N.T. Wright, a retired Anglican bishop and now chair of New Testament and early Christianity at the University of St. Andrews in Scotland, recently released his latest book, 'The New Testament in Its World: An Introduction to the History, Literature, and Theology of the First Christians,' co-authored with Michael F. Bird.
N.T. Wright, a retired Anglican bishop and now chair of New Testament and early Christianity at the University of St. Andrews in Scotland, recently released his latest book, "The New Testament in Its World: An Introduction to the History, Literature, and Theology of the First Christians," co-authored with Michael F. Bird. | N.T. Wright

We live in a time of intense polarization, our society criss-crossed with deep divisions along ethnic lines, gender lines, political lines, and economic lines. Increasingly, the marketplace appears to be one of the few places where many of us are forced to come together, working and trading across these divisions. The way Christians conduct their work lives has incredible potential to reach across these rifts.

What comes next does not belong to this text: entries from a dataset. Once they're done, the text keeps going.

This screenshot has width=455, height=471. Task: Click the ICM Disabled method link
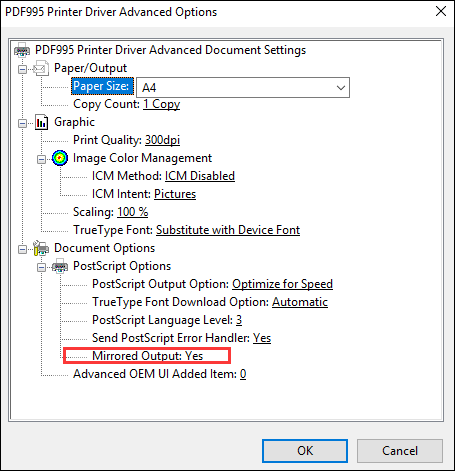(200, 176)
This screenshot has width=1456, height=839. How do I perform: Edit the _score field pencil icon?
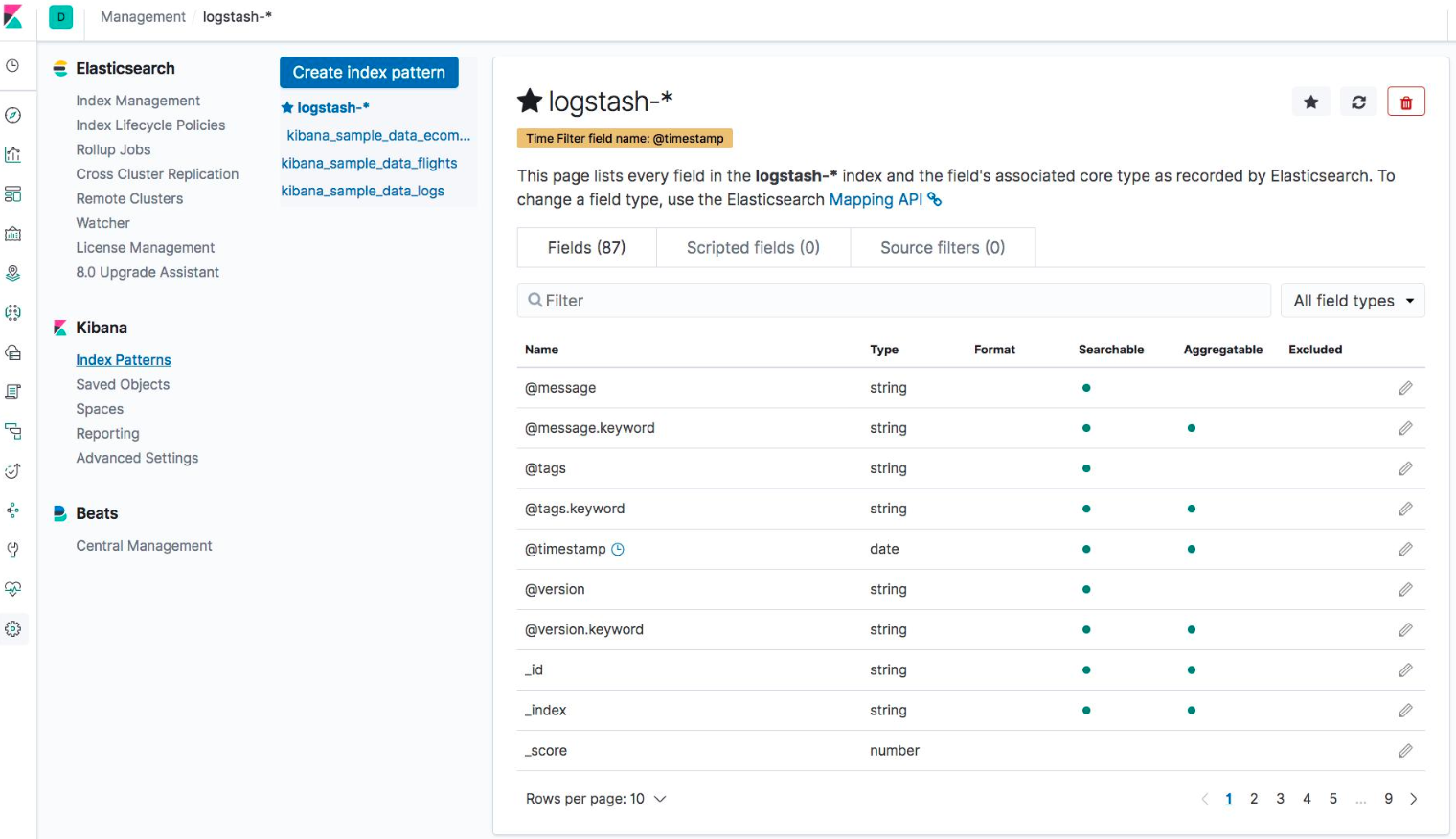1405,750
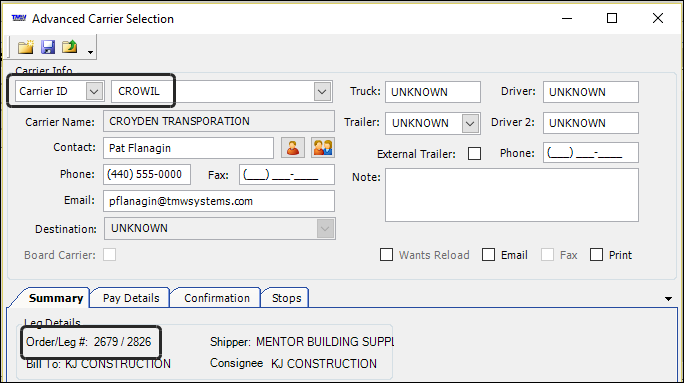This screenshot has height=383, width=684.
Task: Open the Trailer dropdown list
Action: point(470,123)
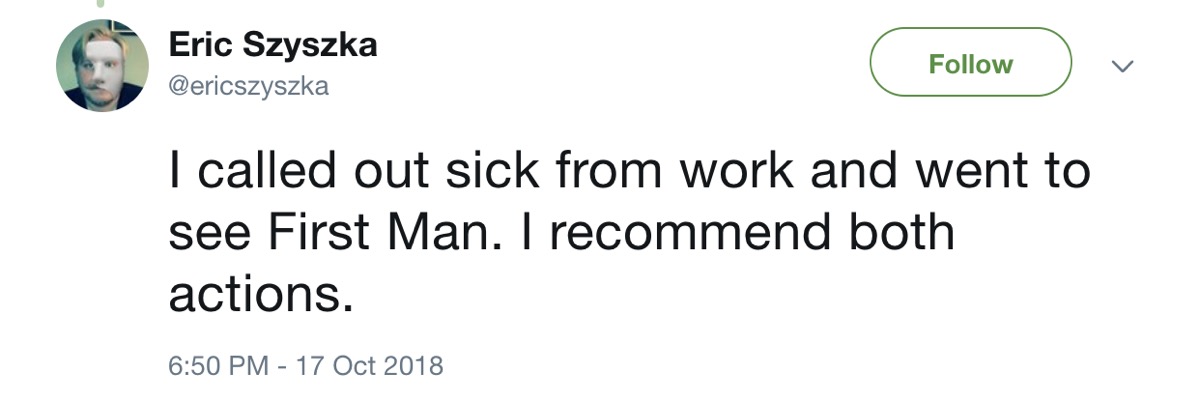Click the word "work" in tweet text
The image size is (1200, 402).
(736, 171)
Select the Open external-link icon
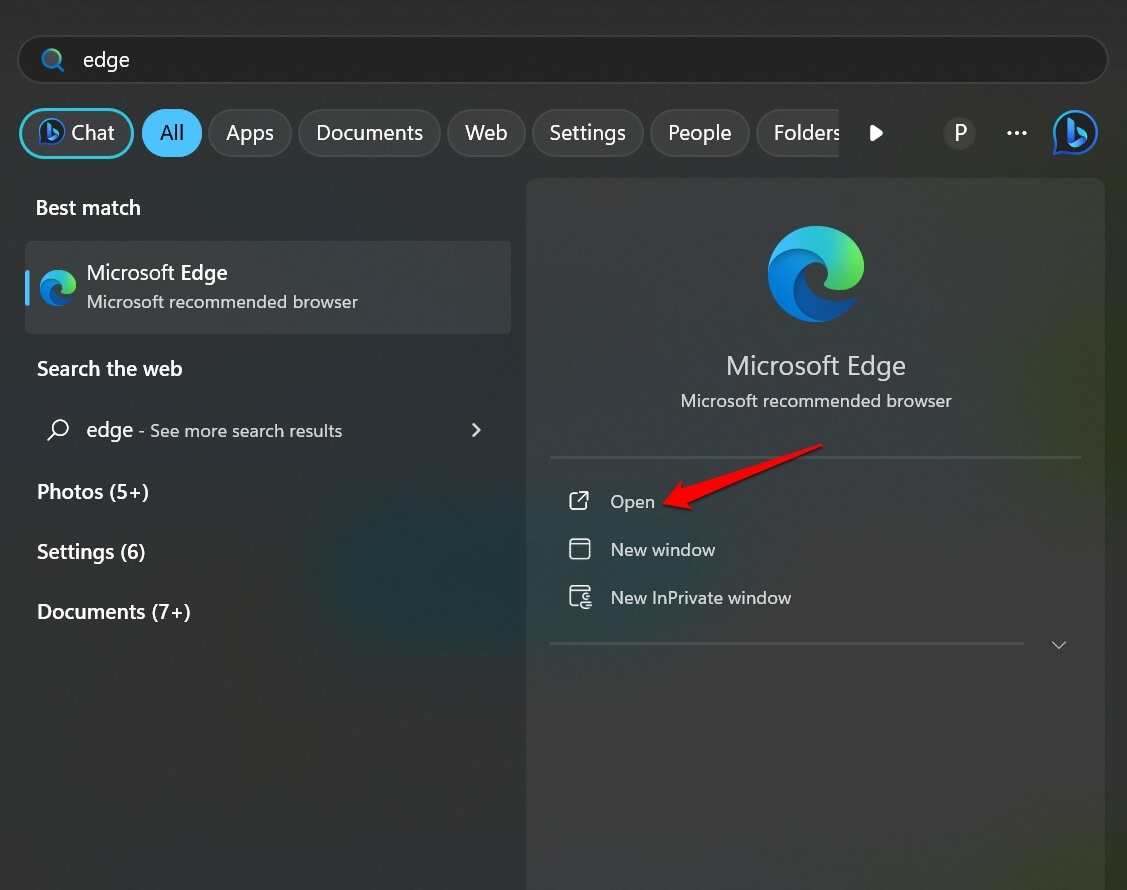The image size is (1127, 890). [x=579, y=500]
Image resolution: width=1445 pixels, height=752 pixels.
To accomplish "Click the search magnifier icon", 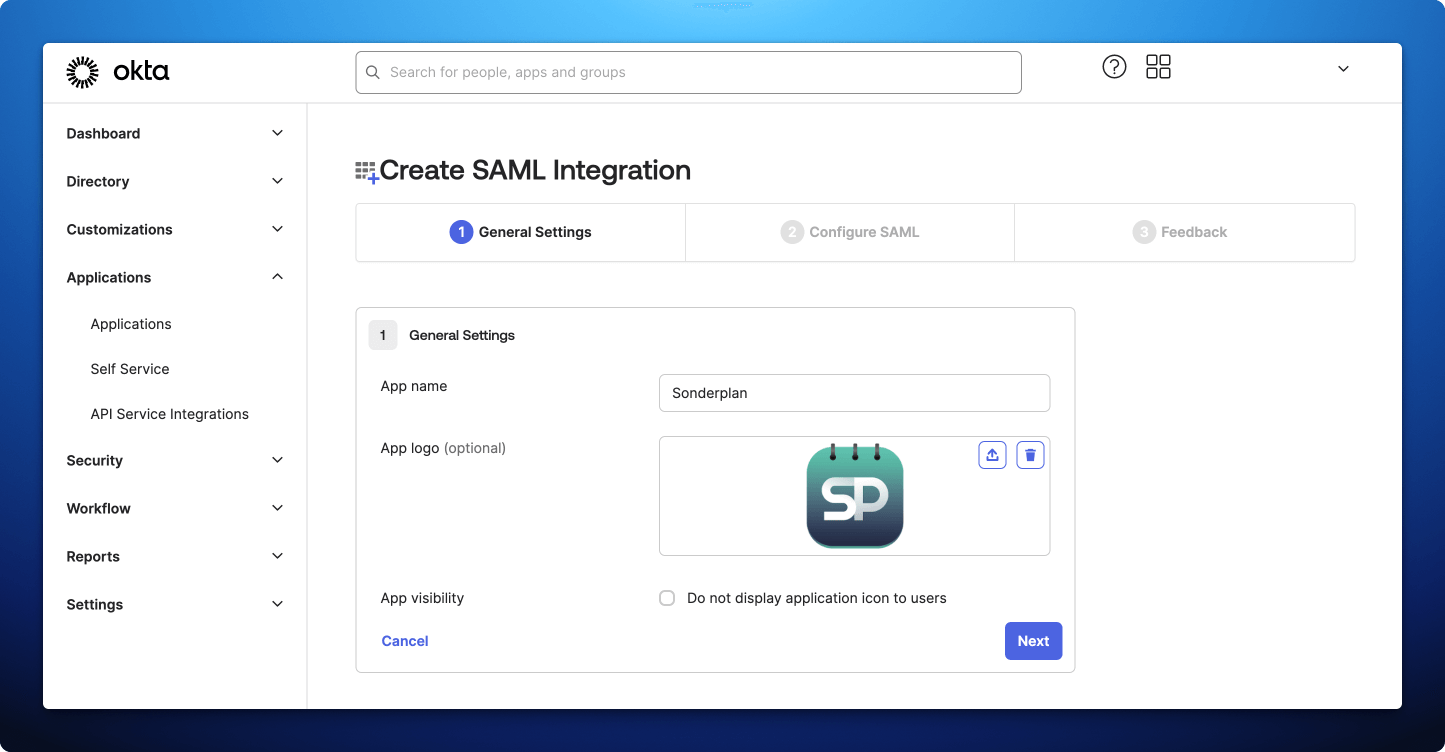I will pos(372,72).
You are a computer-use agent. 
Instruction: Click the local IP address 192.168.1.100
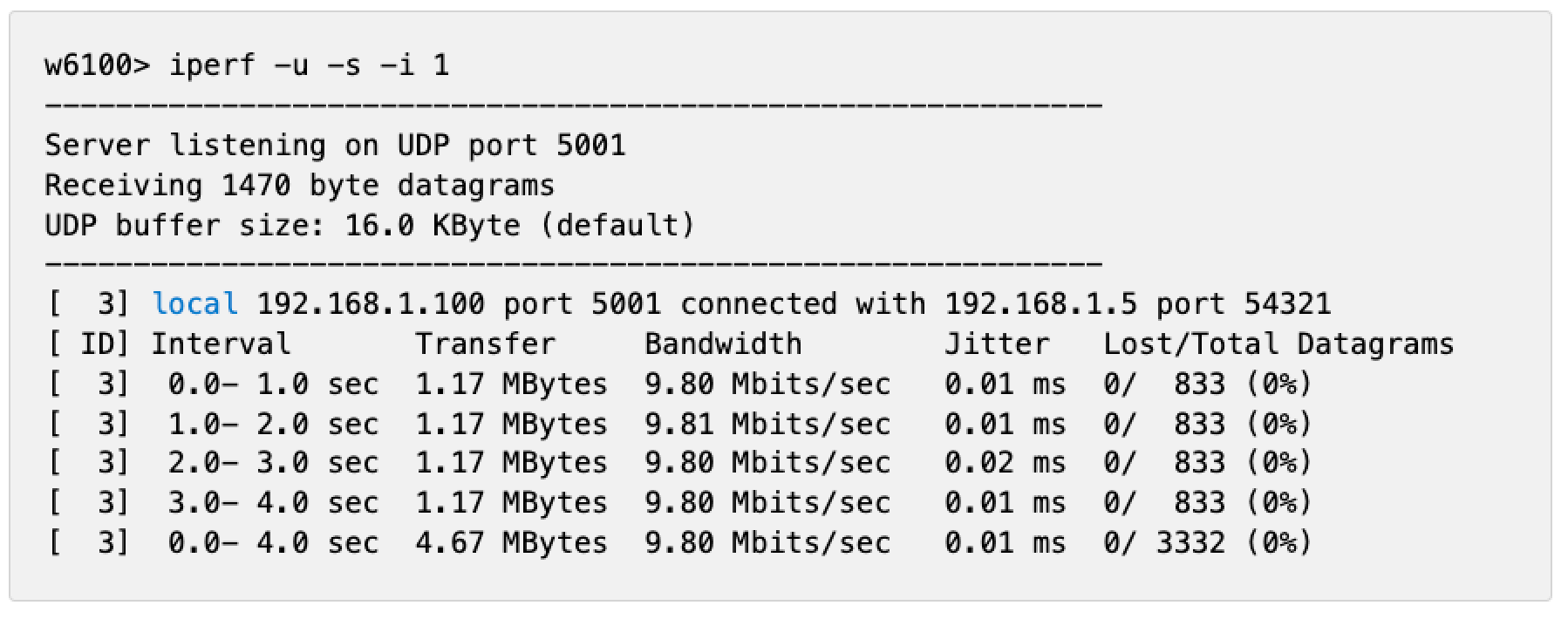(371, 304)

Jesus also lived and worked in places that were profoundly fragmented, and it stands to reason He has guidance to offer in this area. Renowned Biblical scholar N.T. Wright (or Tom, as he's asked me to call him) recently published Galatians: Commentaries for Christian Formation, and his analysis of Paul's writing provides incredible insights over a broad scope of topics, including on what it means to model unity to a divided world. I've had the joy of interviewing Tom many times before, and I've always come away with an increased understanding of the timeless wisdom the Bible contains. Our most recent conversation on my podcast Meeting of Minds about his work on Galatians is no exception.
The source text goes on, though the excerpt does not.